Aspect-based sentiment classification (ABSC) is a key subtask of sentiment classification [1], which is a fine-grained task in the field of text sentiment classifiction. Its objective is to determine the sentiment polarity (such as positive, negative, and neutral) of aspects that appears in a sentence. As a specific example, Figure 1, this sentence expresses positive sentiment about food prices, but it expresses negative sentiment about service.

Some scholars have successively proposed various models based on neural networks, such as Convolutional Neural Network (CNN), Recurrent Neural Network (RNN), etc., and they have achieved outstanding results on multiple datasets. For example: Xue et al. [2] proposed an accurate and effective model based on CNN and gate mechanism. Wang et al. [3] focused on the critical role of capturing different contextual information for a given aspect, and combined the attention mechanism with LSTM to model the semantics of sentences. Li et al. [4] introduced a model, which integrated aspect extraction and target sentiment classification, this model used two LSTM networks to generate aspect-based sentiment classification results, but it cannot obtain important clues of the aspect. Ruder et al. [5] studied features within and between sentences of the input context to distinguish the sentiment polarity. This model is mainly aimed at the situation where a sentence contains one aspect and it is difficult to recognize the sentiment polarity of sentences with many aspects. However, most neural network models are the same as those mentioned above. They are still immature when dealing with the task of text sentiment classification.

Recently, in order to better portray different contextual information and reflect the influence of different words in sentences on sentiment polarity, some scholars have introduced the attention mechanism into ABSC tasks. The attention mechanism can well solve the problem of determining the sentiment polarity of each aspect in the sentence. It was originally used for image processing to enable neural networks to focus on certain information when processing data. Mnih et al. [6] used attention mechanism in image classification tasks, which verified the effectiveness of the attention mechanism in the image field. The neural network model combined with the attention network has become a major research focus. At present, the attention mechanism has been triumphantly applied in the fields of machine translation [7], reading comprehension [8] and question answering [9]. It is used to strengthen the model’s attention to context words that are more closely related to the target semantics. In recent studies, it is common to create aspect precise sentence representations by using attention or transforming sentence representations based on aspect term. In addition, when people are asked to complete the task of ABSC, they will selectively focus on part of the content and the place where the information needs to be established to remember terms. Inspired by this, attention mechanism has been successfully applied, and introduced to the application of neural network structure of ABSC task. For example, Ma el al. [10] designed a model that uses two attention mechanisms to interactively learn aspects and contextual representations. Thence, attention mechanism is indispensable in ABSC task. However, complex recursive neural networks are the main dependence of these studies, acting as sequence encoders to calculate the hidden semantics of the context.

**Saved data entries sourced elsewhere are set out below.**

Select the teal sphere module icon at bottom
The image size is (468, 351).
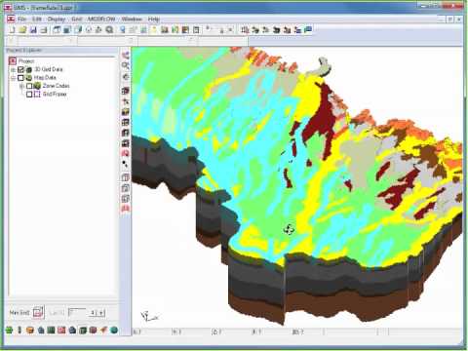pos(114,331)
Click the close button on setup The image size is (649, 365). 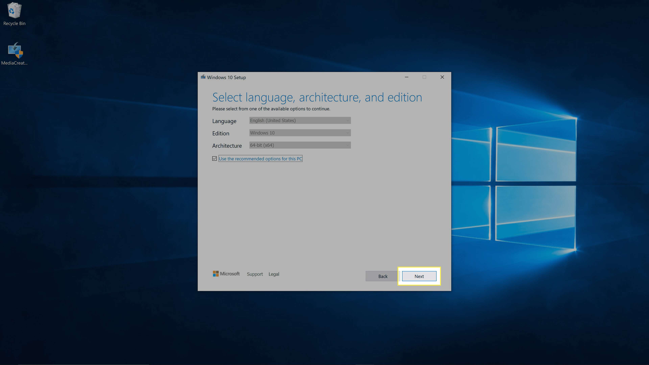tap(442, 77)
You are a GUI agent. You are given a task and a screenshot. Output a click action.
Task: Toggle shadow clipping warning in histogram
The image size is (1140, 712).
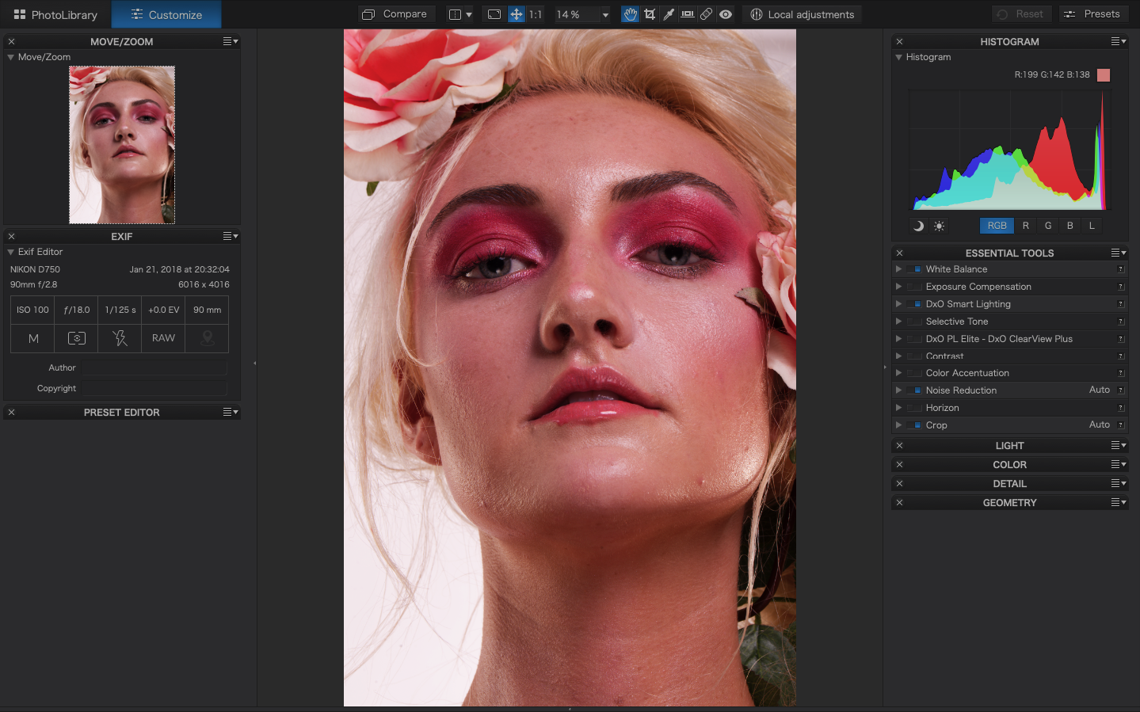pos(917,226)
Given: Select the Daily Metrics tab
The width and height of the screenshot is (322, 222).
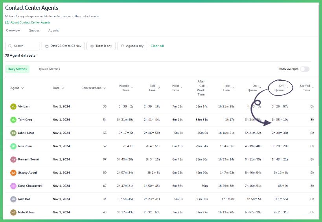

Although the research has made great progress, the results can still be improved. The neural network model for context modeling relies on recurrent neural networks, such as LSTM. LSTM has strong expressive power, but it is difficult to parallelize. The above research recognizes the importance of aspect goals and develops methods for precise modeling contexts by generating aspect-specific representations. However, we think that the truly improvement of the effectiveness of sentiment classification lies in the coordination of aspect and corresponding context. This paper proposed an attention-based graph convolutional network model. In order to make full use of syntactic information and remote dependencies of sentences, we used GCN in the model. In order to achieve and fuse context and aspect information, we used bidirectional attention to obtain useful interactive information.

We summarize main contributions as the following three points:

We propose to adopt the syntactic dependency structure in sentences and solve the problem of long-distance multi-word dependence based on aspect-based sentiment classification;
We design a bidirectional attention mechanism to enhance the interaction between aspect and context to obtain aspect specific context representation;
Experiments on three benchmarking collections indicated that the effectiveness of our model compared with other popular models.

2. Related Work

In this section, we primarily describe the related work of ABSC, attention mechanism and graph convolutional networks.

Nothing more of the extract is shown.